Trump Publishes Op-Ed Critical of Roe v. Wade, Doesn’t Say If It Should Be Overturned

In December, Donald Trump ducked a question about whether he would seek to appoint Supreme Court justices who would overturn Roe v. Wade in order to allow legislators to pass laws protecting the lives of human beings who haven’t been born yet. “You’re gonna need a lot of Supreme Court justices, but we’re gonna be looking at that very, very carefully,” Trump said. Yesterday, Iowa senator Joni Ernst called on Republican candidates tell voters where they stand on the issue, and this morning Donald Trump published an op-ed at the Washington Examiner titled “My vision for a culture of life.”

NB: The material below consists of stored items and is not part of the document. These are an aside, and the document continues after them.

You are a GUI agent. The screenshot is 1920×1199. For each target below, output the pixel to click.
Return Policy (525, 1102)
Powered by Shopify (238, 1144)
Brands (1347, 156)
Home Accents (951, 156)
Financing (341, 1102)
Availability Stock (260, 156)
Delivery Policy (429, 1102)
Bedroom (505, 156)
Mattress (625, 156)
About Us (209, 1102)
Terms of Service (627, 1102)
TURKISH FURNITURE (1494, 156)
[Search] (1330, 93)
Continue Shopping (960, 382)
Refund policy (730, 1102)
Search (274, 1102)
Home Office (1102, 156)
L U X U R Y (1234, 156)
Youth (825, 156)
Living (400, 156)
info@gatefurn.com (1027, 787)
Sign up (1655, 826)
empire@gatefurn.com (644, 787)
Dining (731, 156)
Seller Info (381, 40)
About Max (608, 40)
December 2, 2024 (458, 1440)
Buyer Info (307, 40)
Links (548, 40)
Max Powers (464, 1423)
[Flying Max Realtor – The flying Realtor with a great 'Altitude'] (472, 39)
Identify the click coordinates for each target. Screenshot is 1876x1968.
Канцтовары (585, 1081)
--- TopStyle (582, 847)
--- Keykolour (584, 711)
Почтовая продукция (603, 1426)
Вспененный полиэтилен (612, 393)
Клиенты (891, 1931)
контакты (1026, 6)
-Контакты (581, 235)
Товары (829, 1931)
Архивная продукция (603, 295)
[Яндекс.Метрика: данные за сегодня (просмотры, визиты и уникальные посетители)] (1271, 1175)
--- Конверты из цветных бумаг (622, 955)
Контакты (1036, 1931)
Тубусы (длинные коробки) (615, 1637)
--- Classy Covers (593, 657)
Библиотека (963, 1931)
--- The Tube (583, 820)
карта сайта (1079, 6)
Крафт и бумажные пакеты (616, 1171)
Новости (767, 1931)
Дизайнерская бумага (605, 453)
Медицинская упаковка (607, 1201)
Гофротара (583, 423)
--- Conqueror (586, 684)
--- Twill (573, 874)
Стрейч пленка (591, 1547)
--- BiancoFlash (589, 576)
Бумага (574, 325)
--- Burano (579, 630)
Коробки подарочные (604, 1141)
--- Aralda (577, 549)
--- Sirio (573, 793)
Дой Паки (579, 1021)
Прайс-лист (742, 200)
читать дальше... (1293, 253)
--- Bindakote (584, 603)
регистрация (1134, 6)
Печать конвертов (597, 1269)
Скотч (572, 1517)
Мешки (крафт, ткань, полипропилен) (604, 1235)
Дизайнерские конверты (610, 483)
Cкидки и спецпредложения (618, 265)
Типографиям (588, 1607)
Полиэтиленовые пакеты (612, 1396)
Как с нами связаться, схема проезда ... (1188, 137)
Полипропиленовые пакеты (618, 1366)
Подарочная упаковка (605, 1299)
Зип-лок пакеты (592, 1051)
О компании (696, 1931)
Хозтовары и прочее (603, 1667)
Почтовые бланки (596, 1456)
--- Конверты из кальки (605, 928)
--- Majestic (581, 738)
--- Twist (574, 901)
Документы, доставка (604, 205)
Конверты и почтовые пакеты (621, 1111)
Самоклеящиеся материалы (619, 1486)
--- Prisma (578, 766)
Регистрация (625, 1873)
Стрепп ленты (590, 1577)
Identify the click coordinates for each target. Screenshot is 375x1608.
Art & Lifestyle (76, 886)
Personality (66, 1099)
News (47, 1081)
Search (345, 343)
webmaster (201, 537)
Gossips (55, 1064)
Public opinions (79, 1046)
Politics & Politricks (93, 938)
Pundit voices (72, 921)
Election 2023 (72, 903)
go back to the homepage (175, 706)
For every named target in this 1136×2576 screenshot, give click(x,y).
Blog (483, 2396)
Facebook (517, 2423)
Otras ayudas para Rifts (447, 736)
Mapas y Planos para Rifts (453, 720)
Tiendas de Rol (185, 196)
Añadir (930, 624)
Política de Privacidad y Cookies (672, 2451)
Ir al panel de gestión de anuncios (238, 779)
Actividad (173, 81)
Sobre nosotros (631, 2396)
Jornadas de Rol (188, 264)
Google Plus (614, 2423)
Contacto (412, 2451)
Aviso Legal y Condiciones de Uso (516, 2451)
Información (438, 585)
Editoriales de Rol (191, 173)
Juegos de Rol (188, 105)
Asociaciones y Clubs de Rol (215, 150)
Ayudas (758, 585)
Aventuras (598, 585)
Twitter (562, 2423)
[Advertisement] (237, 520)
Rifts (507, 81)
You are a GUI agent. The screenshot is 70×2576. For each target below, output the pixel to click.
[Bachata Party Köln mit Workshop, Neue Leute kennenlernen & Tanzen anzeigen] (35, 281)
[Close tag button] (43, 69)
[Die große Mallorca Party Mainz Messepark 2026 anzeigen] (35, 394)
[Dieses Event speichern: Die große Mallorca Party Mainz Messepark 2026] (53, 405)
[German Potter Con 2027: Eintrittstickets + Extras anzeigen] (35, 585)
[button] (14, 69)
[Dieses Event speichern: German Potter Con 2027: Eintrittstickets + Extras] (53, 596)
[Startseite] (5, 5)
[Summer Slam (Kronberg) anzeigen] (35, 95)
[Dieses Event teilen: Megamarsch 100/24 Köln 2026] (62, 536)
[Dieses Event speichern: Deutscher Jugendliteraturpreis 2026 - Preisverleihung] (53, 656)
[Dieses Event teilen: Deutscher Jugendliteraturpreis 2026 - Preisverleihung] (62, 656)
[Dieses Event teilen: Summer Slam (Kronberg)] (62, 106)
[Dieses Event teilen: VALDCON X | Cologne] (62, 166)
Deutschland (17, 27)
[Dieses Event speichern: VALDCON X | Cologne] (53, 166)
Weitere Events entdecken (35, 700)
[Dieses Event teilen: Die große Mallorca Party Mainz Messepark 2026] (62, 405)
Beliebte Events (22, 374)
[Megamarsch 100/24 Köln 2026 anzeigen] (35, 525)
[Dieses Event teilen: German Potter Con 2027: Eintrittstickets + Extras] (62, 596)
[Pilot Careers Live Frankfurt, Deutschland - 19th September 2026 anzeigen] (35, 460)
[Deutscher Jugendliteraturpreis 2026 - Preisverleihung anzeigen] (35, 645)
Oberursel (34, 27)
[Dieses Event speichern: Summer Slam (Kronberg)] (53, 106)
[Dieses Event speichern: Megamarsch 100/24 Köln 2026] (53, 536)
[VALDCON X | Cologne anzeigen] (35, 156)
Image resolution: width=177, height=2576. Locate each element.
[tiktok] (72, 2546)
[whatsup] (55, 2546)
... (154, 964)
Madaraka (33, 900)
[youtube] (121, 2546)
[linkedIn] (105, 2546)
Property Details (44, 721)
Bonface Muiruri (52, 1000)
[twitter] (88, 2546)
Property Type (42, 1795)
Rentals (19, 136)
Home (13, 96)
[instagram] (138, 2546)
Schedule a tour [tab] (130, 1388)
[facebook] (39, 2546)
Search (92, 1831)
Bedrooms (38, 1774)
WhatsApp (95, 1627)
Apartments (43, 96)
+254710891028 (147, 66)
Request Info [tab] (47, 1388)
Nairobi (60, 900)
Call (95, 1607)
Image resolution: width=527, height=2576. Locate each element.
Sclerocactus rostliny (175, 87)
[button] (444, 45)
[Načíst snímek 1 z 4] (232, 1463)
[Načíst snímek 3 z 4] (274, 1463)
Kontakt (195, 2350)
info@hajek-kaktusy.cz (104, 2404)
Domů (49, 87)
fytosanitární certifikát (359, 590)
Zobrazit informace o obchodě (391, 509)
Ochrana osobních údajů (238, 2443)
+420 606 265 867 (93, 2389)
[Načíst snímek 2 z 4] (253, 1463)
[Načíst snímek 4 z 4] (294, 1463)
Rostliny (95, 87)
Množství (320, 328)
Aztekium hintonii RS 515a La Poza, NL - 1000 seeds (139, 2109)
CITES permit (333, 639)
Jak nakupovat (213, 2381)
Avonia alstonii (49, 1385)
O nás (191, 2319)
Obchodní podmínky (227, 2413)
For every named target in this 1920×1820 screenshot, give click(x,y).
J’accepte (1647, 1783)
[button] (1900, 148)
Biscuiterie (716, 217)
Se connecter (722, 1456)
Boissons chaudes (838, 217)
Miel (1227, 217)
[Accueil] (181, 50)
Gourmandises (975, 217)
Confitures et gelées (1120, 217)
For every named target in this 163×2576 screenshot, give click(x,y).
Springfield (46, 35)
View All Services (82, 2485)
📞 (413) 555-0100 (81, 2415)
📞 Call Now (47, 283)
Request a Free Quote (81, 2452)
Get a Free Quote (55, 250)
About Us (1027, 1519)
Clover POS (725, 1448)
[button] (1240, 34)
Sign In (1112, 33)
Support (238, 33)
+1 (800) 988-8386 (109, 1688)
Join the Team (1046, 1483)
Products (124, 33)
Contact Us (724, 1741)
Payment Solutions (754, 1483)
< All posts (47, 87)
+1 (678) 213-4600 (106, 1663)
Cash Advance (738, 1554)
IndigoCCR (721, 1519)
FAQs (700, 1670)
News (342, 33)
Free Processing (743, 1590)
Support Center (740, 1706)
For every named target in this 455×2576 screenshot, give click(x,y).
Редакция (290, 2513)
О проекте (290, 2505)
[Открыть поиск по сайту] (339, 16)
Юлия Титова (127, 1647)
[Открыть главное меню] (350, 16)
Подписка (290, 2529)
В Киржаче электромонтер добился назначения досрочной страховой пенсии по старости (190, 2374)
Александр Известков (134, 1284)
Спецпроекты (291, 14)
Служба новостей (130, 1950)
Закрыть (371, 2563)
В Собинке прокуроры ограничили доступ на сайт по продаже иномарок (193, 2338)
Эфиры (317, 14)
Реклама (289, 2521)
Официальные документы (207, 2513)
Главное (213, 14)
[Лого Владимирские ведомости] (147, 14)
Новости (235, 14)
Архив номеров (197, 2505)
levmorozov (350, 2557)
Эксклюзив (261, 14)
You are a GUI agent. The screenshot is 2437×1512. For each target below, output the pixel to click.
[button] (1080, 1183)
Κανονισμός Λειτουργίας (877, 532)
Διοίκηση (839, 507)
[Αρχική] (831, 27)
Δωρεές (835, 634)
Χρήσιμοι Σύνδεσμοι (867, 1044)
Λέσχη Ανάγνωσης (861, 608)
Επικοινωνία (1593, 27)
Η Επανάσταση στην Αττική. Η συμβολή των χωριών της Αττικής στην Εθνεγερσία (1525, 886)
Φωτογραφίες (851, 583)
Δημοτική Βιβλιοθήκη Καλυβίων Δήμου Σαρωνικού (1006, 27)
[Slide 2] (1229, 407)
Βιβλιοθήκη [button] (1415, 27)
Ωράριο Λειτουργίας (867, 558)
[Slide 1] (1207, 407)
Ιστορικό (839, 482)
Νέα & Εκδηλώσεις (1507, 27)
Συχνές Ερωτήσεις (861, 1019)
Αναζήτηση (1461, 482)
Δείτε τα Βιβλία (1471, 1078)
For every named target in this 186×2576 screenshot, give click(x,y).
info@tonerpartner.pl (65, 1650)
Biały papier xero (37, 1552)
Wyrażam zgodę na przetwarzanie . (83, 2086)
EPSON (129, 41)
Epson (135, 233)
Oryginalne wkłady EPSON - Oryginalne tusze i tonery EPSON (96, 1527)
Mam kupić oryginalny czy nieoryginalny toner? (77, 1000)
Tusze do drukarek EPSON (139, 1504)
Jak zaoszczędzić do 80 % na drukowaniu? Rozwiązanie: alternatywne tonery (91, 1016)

Trump’s op-ed has some sharply critical words about Roe v. Wade, but he stops short of saying the decision should be overturned:

The Supreme Court in 1973 based its decision on imagining rights and liberties in the Constitution that are nowhere to be found. Even if we take the court at its word, that abortion is a matter of privacy, we should then extend the argument to the logical conclusion that private funds, then, should subsidize this choice rather than the half billion dollars given to abortion providers every year by Congress. Public funding of abortion providers is an insult to people of conscience at the least and an affront to good governance at best. If using taxpayer money to facilitate our slide to a culture of death were not enough, the 1973 decision became a landmark decision demonstrating the utter contempt the court had for federalism and the 10th Amendment. Roe v. Wade gave the court an excuse to dismantle the decisions of state legislatures and the votes of the people. This is a pattern that the court has repeated over and over again since that decision. Roe v. Wade became yet another incidence of disconnect between the people and their government.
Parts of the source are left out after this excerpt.